Last year, FX debuted a Fargo TV show by Noah Hawley, designed as a limited series that was a kind of spiritual extension of the Coen brothers’ 1996 film. For many people, it was a watershed series that boasted big stars, a stylish presentation, and a complicated premise. I wasn’t one of those people. But Season 2’s reinvention has made me a convert.
As an anthology series (like True Detective), Fargo had the opportunity to reset, and it did so by moving to 1979 and focusing on a crime alluded to in the first season. Police officer Lou Solverson (played by Keith Carradine in Season 1, and Patrick Wilson in Season 2) finds himself pulled into a twisted murder investigation that connects together a Fargo crime family, a Kansas City syndicate, some regular folks in Minnesota who made a series of bad decisions, and a typewriter salesman. As the unsettling details of the connections start to become clear, the Fargo police chief says to Solverson, “I’m thinking it’s better to confess to the crime myself and spend the rest of my life in a comfy cell with hot and cold running water.”
Fargo kicks off with a flash of violence that unfolds brutally, but not unexpectedly. In fact, almost nothing in the new season could really be called a twist, but that’s also part of its beauty. Watching the new season’s many characters and moving parts start slowing moving together is a rich experience, one painted with bright and bold 70s fashions, and crisp colors standing out against the mostly white background.
Wilson, as the staid Solverson (whose character was one of the best parts of Season 1), anchors the proceedings, which are not as desperately quirky or cartoonish as Season 1. This time, everything connects, and though there are some choices that could be read as too-precious, for the most part Hawley restrains himself and his production in order to focus on dynamic interactions between the characters.
There are many, many standouts, including Kieran Culkin as the misfit youngest son of the Gerhardt crime family, Jean Smart as his tough-as-nails mother, and Jeffrey Donovan as the ice-cold oldest son looking to take over the family business. When a Kansas City syndicate arrives looking to take over the family’s business, it’s led by Brad Garrett, who rumbles on about market numbers and research (in deciding who should live or die), as well as the truly fantastic Bokeem Woodbine as a loyal hit man. In a smart course-correction from Billy Bob Thornton’s overwrought role last season, there are no excessive monologues or faux-moralizing from this crew, or anyone else. (It’s worth noting that Hawley didn’t write every episode this season — a little goes a long way).
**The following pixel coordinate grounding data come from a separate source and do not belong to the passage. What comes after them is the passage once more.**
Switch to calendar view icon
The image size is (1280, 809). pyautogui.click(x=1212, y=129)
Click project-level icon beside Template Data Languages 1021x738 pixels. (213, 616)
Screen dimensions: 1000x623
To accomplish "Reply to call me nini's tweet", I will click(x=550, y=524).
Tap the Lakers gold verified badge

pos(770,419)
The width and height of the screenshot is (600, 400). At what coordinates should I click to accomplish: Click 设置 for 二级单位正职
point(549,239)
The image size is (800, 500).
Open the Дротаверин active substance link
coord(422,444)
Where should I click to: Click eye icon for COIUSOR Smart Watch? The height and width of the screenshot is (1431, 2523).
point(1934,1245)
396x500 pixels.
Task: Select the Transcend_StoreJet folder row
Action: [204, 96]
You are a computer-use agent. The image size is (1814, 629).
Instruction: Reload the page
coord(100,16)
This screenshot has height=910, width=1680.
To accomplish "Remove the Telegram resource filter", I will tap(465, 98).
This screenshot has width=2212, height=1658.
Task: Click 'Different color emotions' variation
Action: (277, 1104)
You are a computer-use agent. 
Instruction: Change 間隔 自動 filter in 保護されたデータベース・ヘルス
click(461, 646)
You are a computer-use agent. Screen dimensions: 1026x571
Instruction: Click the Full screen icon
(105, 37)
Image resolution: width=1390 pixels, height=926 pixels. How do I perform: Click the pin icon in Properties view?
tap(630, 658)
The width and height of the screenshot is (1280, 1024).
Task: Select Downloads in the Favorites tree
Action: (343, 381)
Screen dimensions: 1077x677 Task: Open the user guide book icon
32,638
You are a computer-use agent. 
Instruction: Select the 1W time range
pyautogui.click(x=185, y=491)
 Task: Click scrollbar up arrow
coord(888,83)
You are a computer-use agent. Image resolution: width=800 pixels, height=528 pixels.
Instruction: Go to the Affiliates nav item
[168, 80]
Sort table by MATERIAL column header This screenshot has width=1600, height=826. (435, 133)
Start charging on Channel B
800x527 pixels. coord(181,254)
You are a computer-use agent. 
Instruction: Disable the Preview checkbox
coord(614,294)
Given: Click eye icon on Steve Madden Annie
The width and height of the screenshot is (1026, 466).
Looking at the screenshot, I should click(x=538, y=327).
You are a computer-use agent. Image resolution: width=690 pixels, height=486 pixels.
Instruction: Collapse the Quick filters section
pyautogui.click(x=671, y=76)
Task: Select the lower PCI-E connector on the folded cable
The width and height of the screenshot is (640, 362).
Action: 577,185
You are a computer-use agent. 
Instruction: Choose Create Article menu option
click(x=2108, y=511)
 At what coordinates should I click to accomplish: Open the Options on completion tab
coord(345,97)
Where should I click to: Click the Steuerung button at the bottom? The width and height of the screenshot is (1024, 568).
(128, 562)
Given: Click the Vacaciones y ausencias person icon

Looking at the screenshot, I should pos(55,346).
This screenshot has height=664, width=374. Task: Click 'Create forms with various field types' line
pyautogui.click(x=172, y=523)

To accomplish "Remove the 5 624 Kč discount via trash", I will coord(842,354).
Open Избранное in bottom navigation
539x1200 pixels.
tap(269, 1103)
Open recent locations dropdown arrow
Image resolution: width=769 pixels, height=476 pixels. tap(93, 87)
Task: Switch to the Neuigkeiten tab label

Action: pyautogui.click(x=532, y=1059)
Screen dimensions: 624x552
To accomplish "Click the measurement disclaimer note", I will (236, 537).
And while the new season’s pace is by no means swift, every moment is taut.
Perhaps the greatest performances of the new season so far though are from Kirsten Dunst and Jesse Plemons as Peggy and Ed Blomquist, who get caught up with the Gerhardts without realizing it, with Peggy acting as a kind of Lady MacBeth to her simple husband, manipulating him into covering up their mistakes rather than taking it to the police. Dunst is spellbinding as the fast-talking Peggy, who has aspirations of “discovering her best self,” and seems to want a life beyond a sleepy Minnesota town. And yet, she is capable of calmly orchestrating such brutality that it’s fascinating to watch.
On the other end are the Solversons — the link from Season 1 to Season 2 — giving the new season a heart that it needs, but one that doesn’t hold it back from exploring its violent world. Lou’s wife Betsy (Cristin Milioti) is dying of cancer, but she’s a brave fighter and a warm presence onscreen. Her father, Sheriff Hank Larsson (Ted Danson), is Lou’s boss and now family, and the interactions between the two men, and among the entire family, are great moments that work emotionally, comedically, and as a representation of midwestern minimalism.
Fargo’s new season unfolds with a cinematic style directly referential to the late 70s, and every episode’s opening employs a split-screen technique and a soundtrack that envelops viewers in the time period. Some of it is a little heavy-handed, but what saves it entirely is the production’s subtly brilliant use of soundtrack, which augments the story’s tense atmosphere in a way that is never distracting (or if it is, its boldness is meant to startle).
But its greatest triumph is its connectivity. No characters this season feel ancillary, and no deaths are arbitrary. It’s clear that the various factions are marching towards a bloodbath, but everyone’s part in that means something within the context of the story. We already know one person who survives, but beyond that, everyone else could be wiped out — it’s just a matter of when, and by whom (and whether they, in turn, will suffer retribution). The moral world Fargo is directly causational, and no bad deed goes unpunished. But this time around, there are actually a few characters whose deaths might actually mean something emotionally for viewers.
So far, Fargo’s first few episodes show great restraint, both in the way they portray the characters and their interactions, as well as with the violence. Everything seems part of a greater whole in a way Season 1 never quite managed — its world was almost fully chaotic, whereas Season 2 finds a narrative world that is completely connected. It’s a beautiful thing, both stylistically and substantively, showcasing some of the best acting of the years from nearly everyone in the cast. This time around, Fargo is firing on all cylinders.
Rating: ★★★★★ Excellent — Awards material
Fargo Season 2 debuts on FX Monday, October 12th at 10 p.m.